What is a financial operations analyst? ›

The Financial Operations Analyst will:

Analyze financial data to identify trends, forecast future performance, and provide actionable insights for operational efficiency. Support budgeting and financial planning processes, ensuring alignment with organizational goals.

Which is better, MBA in finance or operations? ›

Ans: This depends on your interests. Finance is a good choice if you enjoy the challenge of analysing financial data, managing risk, and making strategic financial decisions. Operations Management is better if you prefer problem-solving, data analysis, and optimising business processes.

What is the difference between FP&A and operations? ›

They provide direct support in managing Profit and Loss (P&L) statements, modeling operational decisions, and measuring KPIs. In these larger companies, FP&A is responsible for overseeing the performance of financial metrics, while FinOps (Operations Finance) takes charge of operational metrics.
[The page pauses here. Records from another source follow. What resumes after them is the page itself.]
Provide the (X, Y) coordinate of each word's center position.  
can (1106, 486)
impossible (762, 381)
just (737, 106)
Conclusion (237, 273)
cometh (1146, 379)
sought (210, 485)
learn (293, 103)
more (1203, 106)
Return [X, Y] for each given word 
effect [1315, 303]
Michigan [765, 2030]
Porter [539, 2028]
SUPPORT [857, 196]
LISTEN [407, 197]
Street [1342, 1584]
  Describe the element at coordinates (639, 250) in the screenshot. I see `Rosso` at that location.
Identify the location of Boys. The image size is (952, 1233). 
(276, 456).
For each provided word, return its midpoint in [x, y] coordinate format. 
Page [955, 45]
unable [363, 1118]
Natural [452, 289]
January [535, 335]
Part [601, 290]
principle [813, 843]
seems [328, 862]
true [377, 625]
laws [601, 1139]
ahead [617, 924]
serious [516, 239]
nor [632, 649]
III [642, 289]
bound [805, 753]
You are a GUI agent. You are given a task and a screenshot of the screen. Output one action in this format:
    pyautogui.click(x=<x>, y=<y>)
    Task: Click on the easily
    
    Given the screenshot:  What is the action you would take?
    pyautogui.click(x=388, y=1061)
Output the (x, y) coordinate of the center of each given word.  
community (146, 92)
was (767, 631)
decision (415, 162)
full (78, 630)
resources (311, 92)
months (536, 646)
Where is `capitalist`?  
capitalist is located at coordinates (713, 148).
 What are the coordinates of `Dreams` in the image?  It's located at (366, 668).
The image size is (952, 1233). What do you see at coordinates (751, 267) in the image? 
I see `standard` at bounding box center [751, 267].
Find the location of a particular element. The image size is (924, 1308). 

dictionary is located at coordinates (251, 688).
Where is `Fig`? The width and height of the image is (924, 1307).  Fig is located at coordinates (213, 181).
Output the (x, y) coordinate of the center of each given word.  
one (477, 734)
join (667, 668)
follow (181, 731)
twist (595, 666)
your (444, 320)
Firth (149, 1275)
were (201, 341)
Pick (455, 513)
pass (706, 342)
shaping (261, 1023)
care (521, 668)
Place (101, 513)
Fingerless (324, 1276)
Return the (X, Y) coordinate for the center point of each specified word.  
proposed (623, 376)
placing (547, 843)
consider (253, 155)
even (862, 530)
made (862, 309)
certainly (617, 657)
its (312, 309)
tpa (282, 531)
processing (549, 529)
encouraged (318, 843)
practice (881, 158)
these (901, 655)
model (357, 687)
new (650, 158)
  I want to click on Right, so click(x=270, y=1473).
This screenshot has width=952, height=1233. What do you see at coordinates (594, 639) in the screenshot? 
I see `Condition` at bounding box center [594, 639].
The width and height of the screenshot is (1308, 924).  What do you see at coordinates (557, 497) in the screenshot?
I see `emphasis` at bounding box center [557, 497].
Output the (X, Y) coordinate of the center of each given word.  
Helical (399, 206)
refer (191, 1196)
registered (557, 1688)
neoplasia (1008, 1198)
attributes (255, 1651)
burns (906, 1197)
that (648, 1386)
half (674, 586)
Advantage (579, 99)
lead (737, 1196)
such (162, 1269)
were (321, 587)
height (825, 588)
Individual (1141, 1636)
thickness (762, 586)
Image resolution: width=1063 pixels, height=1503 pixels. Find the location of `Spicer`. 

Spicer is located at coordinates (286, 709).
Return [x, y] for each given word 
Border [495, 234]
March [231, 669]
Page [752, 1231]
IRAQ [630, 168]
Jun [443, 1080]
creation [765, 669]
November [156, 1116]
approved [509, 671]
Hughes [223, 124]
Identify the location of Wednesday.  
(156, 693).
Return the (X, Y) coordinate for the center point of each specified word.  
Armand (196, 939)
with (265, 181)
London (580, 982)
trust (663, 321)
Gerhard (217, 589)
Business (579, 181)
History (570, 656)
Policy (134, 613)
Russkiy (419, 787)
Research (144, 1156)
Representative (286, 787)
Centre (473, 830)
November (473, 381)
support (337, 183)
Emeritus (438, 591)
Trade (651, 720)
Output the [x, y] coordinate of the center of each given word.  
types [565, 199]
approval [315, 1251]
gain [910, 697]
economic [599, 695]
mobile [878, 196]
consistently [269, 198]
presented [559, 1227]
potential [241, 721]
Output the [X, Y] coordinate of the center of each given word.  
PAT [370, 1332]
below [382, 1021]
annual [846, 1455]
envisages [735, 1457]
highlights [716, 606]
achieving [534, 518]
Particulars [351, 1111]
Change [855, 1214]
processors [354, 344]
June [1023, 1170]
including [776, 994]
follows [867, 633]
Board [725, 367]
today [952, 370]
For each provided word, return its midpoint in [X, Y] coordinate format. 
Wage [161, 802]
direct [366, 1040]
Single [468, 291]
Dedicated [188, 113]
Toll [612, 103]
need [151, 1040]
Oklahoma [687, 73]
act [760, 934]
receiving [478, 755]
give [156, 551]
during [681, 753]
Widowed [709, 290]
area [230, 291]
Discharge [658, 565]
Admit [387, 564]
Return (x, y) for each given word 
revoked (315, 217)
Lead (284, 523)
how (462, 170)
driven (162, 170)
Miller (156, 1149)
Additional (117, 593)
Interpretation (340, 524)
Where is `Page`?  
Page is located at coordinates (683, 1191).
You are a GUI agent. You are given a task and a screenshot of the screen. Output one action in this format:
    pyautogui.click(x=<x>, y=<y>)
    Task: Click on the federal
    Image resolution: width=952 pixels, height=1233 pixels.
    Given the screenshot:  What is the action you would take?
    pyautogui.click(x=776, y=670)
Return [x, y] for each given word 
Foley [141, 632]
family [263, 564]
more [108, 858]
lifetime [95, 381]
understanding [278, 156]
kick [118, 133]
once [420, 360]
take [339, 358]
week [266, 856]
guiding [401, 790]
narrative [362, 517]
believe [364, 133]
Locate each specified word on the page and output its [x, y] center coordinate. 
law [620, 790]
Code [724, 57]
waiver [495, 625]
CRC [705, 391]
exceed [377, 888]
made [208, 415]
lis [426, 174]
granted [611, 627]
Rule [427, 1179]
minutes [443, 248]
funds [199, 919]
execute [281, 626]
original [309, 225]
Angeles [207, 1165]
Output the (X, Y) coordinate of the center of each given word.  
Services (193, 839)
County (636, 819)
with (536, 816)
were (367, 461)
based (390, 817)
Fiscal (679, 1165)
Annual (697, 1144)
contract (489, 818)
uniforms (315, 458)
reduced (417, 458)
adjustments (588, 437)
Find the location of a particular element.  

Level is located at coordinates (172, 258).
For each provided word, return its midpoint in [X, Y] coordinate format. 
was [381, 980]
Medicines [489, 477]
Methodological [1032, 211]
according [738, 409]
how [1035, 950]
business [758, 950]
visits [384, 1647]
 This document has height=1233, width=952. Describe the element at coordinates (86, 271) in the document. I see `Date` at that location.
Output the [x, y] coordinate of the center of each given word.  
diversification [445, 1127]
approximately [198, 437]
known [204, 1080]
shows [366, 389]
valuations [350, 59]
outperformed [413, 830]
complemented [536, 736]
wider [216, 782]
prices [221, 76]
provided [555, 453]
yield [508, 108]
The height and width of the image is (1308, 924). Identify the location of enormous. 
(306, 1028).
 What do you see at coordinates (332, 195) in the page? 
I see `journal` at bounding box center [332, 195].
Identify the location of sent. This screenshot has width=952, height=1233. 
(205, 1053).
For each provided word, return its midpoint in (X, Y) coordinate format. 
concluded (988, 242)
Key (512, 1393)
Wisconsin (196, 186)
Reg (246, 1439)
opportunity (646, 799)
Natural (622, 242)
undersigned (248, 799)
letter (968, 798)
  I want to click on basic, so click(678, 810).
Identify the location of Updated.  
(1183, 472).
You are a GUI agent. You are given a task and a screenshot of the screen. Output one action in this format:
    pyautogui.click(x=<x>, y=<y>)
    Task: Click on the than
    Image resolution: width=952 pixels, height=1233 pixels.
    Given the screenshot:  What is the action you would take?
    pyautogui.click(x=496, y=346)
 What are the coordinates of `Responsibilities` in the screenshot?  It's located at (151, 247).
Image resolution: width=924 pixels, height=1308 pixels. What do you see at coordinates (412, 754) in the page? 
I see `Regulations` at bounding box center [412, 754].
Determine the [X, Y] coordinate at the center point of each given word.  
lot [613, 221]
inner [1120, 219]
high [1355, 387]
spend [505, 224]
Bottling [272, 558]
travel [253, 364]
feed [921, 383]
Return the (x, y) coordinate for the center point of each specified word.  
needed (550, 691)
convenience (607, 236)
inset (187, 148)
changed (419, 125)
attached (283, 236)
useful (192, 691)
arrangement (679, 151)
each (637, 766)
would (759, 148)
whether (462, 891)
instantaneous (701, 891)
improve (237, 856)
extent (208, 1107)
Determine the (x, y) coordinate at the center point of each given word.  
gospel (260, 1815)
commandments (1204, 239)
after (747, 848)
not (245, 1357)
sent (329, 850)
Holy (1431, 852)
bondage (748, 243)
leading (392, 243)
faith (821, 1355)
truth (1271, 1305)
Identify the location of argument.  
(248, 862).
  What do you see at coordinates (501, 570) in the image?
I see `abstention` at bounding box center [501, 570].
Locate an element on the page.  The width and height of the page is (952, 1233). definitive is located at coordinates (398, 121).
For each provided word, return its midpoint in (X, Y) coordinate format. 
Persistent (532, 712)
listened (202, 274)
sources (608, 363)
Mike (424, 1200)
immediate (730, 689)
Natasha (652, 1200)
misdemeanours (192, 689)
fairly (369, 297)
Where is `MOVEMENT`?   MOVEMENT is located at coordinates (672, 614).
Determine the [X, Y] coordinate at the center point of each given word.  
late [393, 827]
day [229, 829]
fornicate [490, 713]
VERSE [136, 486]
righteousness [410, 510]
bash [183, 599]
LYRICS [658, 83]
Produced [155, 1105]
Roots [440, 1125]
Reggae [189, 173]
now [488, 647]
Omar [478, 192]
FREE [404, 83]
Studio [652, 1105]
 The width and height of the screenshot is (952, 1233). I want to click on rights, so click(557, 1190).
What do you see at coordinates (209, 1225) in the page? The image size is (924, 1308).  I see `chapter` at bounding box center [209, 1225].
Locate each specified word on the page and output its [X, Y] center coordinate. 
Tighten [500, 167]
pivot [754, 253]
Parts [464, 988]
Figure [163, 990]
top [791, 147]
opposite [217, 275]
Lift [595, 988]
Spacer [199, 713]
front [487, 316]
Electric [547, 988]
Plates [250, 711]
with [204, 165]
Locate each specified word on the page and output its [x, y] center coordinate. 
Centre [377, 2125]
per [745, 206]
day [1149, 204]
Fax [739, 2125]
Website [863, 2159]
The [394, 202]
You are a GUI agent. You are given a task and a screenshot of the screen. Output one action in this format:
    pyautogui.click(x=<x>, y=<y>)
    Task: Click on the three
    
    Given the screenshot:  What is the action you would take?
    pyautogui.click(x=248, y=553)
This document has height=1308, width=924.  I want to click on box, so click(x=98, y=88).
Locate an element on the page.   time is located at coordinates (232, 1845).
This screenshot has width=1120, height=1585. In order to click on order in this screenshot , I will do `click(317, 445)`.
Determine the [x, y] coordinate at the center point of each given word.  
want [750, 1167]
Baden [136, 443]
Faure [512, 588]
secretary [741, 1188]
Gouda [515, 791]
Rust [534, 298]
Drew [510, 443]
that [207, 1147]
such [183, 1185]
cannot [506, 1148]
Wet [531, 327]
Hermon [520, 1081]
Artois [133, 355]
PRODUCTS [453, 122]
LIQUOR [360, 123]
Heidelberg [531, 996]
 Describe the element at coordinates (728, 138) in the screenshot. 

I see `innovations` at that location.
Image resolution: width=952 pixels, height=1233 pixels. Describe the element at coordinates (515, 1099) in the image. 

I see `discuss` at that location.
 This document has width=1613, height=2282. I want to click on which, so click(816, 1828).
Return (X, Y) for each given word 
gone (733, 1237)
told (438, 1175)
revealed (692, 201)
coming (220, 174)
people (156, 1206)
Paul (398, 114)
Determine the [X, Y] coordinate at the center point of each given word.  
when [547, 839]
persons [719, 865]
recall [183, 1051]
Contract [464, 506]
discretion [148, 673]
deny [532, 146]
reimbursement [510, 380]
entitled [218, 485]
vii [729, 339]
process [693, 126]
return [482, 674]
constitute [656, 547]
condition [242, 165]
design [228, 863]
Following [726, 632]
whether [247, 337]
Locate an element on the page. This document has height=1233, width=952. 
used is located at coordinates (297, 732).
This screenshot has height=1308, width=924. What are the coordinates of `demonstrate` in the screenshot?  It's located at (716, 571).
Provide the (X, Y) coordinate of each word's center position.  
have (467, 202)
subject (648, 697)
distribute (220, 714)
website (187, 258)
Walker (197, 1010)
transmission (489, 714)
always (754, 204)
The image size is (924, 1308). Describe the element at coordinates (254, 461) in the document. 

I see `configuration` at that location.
What is the difference between FA and FM? ›

Financial accounting provides information externally for investors, creditors, and other external stakeholders, focusing on historical results. Its reports follow standard formats. Managerial accounting provides internal information to management for planning, decision making, and control.

What shows the company's financial operations? ›

The income statement shows a company's financial position and performance over a period by looking at revenue, expenses, and profits earned. It can be created for any period using a trial balance of transactions from any two points in time.

What comes under funds from operations? ›

FFO is the cash flow that a company generates as a result of its business operations. The net inflow of cash and its equivalents as a result of a company's operating activities is measured by funds from operations. Real estate investment trusts (REITs) are the companies that employ FFO most frequently.

What is an example of operational financing? ›

Examples of financial operations include budgeting, cash flow management, cost tracking, and monitoring the performance of individual business units or departments.

What falls under financial services? ›

The financial sector covers many different types of transactions in such areas as real estate, consumer finance, banking, and insurance. It also covers a broad spectrum of investment funding, including securities (see box).